ZADANIE –
Przepisz bez zmian wiersze materiału, zaczynając od wiersza zawierającego „Image resolution: width=600” i kontynuując aż do wiersza zawierającego „Action: pyautogui.click(x=70, y=637)”, włącznie z oboma wierszami granicznymi.

DOSTARCZONY MATERIAŁ –

● ● ● ● ● ● ●

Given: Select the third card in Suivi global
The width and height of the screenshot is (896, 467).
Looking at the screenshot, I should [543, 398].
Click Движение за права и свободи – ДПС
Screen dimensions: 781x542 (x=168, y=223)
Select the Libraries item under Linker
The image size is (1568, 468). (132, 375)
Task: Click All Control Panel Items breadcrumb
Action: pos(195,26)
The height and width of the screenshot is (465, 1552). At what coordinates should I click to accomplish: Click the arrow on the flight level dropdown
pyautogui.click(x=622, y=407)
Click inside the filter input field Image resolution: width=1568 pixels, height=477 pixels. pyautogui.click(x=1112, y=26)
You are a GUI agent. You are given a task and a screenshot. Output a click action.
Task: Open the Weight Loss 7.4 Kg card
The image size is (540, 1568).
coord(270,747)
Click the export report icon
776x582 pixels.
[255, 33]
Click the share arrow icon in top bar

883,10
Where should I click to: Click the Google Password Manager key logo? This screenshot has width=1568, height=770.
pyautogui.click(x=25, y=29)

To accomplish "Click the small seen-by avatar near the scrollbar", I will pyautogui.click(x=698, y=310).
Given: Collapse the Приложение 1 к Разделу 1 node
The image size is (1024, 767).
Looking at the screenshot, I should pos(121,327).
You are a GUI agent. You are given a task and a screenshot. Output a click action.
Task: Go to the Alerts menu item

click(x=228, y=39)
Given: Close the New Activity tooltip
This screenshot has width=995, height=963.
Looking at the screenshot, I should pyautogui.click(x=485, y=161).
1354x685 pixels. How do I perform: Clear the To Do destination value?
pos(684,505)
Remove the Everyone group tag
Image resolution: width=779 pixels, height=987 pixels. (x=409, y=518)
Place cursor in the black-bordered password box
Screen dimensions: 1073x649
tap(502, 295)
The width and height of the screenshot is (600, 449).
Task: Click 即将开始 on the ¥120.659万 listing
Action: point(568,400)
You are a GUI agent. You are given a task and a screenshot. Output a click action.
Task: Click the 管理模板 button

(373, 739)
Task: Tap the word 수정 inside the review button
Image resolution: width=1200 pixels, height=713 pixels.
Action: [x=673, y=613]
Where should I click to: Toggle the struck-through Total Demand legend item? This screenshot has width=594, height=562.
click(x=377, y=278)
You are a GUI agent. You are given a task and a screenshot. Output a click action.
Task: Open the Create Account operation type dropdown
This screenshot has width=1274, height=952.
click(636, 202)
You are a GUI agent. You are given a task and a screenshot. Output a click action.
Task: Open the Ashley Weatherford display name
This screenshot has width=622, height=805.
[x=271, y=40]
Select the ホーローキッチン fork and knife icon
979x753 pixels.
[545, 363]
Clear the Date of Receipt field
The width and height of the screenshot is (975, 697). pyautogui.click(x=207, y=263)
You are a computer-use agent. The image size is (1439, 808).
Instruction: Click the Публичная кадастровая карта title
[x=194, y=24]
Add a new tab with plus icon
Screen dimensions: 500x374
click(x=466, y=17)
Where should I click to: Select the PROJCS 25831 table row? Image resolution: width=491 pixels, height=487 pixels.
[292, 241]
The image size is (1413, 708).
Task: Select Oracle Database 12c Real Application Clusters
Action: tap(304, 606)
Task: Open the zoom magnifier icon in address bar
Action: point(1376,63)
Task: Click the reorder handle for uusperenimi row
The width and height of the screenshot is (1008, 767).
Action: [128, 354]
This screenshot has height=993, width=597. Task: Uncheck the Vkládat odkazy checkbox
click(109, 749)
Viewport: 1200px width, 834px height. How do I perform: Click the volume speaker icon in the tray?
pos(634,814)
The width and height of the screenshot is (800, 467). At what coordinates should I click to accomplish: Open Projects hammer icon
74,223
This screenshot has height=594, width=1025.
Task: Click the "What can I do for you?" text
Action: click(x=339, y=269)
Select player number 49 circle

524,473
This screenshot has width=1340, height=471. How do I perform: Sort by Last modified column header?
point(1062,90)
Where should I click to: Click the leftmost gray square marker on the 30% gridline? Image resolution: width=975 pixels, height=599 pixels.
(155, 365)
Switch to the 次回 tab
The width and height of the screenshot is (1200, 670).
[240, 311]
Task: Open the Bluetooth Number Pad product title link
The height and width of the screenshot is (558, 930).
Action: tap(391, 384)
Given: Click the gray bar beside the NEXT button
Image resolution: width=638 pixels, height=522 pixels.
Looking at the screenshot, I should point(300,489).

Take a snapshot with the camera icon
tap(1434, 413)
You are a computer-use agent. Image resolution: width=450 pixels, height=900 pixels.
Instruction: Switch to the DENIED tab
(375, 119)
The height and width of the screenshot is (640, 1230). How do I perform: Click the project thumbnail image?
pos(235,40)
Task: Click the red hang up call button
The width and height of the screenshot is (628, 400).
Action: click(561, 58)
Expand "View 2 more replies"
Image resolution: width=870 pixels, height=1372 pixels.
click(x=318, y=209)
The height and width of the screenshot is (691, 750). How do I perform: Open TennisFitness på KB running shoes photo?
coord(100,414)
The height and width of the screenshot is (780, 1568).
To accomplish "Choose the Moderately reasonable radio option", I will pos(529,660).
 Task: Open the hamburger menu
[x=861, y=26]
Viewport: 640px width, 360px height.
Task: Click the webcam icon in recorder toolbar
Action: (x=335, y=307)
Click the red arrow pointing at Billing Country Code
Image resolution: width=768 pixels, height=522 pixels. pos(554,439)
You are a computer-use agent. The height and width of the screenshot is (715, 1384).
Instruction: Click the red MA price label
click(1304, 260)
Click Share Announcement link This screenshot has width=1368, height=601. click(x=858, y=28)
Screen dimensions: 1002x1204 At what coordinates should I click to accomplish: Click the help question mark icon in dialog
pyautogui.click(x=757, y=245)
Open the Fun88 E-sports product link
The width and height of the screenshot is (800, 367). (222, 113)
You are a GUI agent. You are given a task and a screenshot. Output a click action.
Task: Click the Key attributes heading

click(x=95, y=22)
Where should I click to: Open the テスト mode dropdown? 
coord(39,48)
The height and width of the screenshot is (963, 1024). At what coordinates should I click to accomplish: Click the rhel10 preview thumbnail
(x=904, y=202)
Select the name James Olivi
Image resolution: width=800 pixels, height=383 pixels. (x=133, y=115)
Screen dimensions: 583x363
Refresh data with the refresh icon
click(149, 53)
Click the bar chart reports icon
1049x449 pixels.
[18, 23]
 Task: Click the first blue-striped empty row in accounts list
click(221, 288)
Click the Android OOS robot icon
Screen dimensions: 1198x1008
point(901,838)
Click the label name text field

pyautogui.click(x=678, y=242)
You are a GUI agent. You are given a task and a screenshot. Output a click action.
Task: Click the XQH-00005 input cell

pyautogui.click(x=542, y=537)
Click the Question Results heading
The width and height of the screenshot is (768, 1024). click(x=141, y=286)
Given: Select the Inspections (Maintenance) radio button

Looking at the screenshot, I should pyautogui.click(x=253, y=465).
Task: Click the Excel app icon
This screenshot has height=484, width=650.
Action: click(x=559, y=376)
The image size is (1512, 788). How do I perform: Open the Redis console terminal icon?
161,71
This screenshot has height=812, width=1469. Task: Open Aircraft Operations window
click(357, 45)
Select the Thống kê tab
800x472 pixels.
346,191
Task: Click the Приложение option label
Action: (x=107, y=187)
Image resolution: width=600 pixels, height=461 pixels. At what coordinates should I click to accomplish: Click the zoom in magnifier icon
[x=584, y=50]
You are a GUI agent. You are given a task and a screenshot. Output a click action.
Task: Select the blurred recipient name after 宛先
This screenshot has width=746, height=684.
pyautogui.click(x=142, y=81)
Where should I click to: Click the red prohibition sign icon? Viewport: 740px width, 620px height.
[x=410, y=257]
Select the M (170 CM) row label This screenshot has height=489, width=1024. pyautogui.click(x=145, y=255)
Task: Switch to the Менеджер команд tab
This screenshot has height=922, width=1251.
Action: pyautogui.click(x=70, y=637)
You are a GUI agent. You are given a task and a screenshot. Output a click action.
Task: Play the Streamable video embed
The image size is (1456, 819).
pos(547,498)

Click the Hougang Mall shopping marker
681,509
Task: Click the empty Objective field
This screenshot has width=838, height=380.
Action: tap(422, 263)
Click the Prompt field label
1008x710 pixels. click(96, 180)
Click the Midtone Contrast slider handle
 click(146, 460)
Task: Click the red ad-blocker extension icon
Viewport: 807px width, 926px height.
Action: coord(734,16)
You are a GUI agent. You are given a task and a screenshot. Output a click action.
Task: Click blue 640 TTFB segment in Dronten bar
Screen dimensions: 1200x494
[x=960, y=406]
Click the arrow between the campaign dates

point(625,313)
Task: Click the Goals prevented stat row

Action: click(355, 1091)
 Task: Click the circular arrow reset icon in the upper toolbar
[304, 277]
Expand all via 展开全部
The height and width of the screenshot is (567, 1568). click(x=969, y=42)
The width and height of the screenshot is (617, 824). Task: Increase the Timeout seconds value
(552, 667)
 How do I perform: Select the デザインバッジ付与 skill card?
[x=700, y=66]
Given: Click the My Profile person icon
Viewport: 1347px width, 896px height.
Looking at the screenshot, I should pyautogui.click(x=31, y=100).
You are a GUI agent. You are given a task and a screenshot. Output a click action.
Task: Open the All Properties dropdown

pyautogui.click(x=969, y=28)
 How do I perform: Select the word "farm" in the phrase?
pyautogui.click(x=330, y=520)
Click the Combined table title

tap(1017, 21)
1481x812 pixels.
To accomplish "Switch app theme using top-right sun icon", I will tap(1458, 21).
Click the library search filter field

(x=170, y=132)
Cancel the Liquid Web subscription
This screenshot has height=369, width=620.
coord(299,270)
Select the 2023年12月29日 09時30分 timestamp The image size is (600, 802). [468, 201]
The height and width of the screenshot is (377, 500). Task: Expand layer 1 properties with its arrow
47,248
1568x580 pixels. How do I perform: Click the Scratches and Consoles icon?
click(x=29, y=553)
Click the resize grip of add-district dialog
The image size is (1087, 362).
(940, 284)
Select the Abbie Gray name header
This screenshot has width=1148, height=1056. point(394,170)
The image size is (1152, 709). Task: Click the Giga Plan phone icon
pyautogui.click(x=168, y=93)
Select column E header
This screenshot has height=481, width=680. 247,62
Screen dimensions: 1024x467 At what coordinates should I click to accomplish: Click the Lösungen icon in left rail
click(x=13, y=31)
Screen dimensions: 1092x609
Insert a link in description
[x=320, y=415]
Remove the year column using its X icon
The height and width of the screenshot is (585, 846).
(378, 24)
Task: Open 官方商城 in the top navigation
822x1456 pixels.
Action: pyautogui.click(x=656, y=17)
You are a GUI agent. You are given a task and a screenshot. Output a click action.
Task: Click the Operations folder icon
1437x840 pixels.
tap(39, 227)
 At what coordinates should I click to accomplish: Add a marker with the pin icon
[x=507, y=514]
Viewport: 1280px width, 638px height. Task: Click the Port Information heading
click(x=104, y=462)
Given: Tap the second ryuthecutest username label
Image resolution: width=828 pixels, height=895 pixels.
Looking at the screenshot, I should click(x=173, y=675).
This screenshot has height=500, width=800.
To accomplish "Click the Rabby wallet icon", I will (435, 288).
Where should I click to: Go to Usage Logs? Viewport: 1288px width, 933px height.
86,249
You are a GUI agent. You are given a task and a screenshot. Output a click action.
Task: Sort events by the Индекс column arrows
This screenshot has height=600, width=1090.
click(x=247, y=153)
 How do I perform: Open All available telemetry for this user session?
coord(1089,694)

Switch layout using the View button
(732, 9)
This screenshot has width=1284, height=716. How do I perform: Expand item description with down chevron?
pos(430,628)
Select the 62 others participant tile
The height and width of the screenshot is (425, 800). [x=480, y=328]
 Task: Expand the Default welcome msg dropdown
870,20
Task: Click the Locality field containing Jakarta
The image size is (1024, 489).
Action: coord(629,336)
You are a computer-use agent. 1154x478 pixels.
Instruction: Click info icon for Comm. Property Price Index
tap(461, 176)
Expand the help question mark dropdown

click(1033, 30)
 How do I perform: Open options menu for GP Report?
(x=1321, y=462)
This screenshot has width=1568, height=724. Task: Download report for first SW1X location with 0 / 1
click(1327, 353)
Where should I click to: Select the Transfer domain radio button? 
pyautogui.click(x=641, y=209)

● ● ● ● ● ● ●

ODPOWIEDŹ DO ZADANIA –
Image resolution: width=600 pixels, height=461 pixels. At what coordinates should I click to accomplish: Click the zoom in magnifier icon
[x=584, y=50]
You are a GUI agent. You are given a task and a screenshot. Output a click action.
Task: Select the blurred recipient name after 宛先
This screenshot has width=746, height=684.
pyautogui.click(x=142, y=81)
Where should I click to: Click the red prohibition sign icon? Viewport: 740px width, 620px height.
[x=410, y=257]
Select the M (170 CM) row label This screenshot has height=489, width=1024. pyautogui.click(x=145, y=255)
Task: Switch to the Менеджер команд tab
This screenshot has height=922, width=1251.
Action: pyautogui.click(x=70, y=637)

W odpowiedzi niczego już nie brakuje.